3. A bogie according to claim 2, in which said damping member is connected to said bogie pin via a plate that is dimensioned in such a way that it prevents lift-off.

4. A bogie according to claim 1, in which said pneumatic-spring bellows is connected in series with an emergency spring that is in the form of a rubber-metal composite spring which is connected to said transverse member and has a bore through which said bogie pin extends concentrically, with said bore being sealed from the outside by sealing means.

5. A bogie according to claim 4, in which said sealing means is in the form of a rubber packing that is connected on the one hand to a top rim of said emergency spring, and on the other hand to said bogie pin.

6. A bogie according to claim 4, in which said sealing means is in the form of a cover that hermetically closes off said recess of said transverse member.

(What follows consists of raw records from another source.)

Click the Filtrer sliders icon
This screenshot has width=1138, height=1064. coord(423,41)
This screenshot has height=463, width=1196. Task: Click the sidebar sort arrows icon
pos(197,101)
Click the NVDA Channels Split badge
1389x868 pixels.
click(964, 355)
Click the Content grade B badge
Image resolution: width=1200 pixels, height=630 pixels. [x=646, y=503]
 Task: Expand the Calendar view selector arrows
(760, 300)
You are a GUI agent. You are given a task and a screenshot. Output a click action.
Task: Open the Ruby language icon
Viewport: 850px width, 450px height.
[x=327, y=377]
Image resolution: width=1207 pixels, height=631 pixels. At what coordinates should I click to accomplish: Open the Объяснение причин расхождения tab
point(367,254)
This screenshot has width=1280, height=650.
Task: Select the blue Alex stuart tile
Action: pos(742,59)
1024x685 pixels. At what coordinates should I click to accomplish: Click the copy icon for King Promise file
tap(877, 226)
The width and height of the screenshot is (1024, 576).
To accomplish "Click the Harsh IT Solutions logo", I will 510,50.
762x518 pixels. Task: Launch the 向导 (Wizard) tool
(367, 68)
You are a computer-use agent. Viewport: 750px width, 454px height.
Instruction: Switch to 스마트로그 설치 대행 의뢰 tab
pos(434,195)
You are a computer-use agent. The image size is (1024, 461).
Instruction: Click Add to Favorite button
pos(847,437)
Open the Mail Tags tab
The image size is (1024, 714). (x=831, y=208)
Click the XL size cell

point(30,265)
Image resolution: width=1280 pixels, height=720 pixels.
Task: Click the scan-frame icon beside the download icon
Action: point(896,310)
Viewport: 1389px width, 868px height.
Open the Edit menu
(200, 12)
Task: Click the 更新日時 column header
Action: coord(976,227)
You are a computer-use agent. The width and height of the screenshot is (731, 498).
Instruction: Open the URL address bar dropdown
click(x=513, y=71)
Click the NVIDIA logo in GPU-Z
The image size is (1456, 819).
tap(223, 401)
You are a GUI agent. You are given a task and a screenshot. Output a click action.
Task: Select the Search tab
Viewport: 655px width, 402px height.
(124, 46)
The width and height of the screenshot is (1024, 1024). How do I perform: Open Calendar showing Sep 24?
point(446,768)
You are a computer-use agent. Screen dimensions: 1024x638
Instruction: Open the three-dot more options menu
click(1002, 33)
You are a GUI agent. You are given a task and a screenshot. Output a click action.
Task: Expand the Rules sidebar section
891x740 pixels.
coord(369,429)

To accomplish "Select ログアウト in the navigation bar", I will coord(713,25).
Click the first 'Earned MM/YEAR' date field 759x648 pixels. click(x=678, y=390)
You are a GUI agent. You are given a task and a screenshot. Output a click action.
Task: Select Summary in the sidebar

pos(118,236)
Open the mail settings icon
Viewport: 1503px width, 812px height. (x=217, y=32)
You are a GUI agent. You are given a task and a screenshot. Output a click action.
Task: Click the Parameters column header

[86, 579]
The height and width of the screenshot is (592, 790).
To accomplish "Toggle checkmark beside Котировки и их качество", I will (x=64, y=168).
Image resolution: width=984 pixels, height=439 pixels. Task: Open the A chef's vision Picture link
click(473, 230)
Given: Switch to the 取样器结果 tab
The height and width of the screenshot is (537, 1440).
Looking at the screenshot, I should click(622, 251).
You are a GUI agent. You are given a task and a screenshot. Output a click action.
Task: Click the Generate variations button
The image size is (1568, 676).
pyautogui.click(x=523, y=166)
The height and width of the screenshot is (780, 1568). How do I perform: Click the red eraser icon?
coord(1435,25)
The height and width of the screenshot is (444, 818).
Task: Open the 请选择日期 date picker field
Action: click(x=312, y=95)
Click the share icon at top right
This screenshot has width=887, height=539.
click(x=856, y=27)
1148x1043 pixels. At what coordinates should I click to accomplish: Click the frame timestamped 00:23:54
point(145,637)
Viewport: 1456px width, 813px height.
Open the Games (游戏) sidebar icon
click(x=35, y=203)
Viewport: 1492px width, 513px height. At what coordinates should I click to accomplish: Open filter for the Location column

7. A bogie according to claim 1, in which said first rubber buffers are disposed on opposite sides of said bogie pin, in the direction of travel, and are spaced therefrom by a first clearance; and in which said second rubber buffers are disposed on opposite sides of said bogie pin, in the transverse direction, and are spaced therefrom by a second clearance that is greater than said first clearance.

8. A bogie according to claim 1, in which said first fixed abutments are disposed in the vicinity of an upper portion of said transverse member and are spaced from said bogie pin in the longitudinal direction by a third clearance; and in which said second fixed abutments are disposed at about the level of said first rubber buffers and are spaced from said bogie pin in the transverse direction by a fourth clearance.

9. A bogie according to claim 1, in which said longitudinal members of said bogie frame are continuous, i.e., are not bent at right angles.

10. A bogie according to claim 1, in which the level of the pitch point of said bogie is disposed in a region between said rubber buffers and said damping member.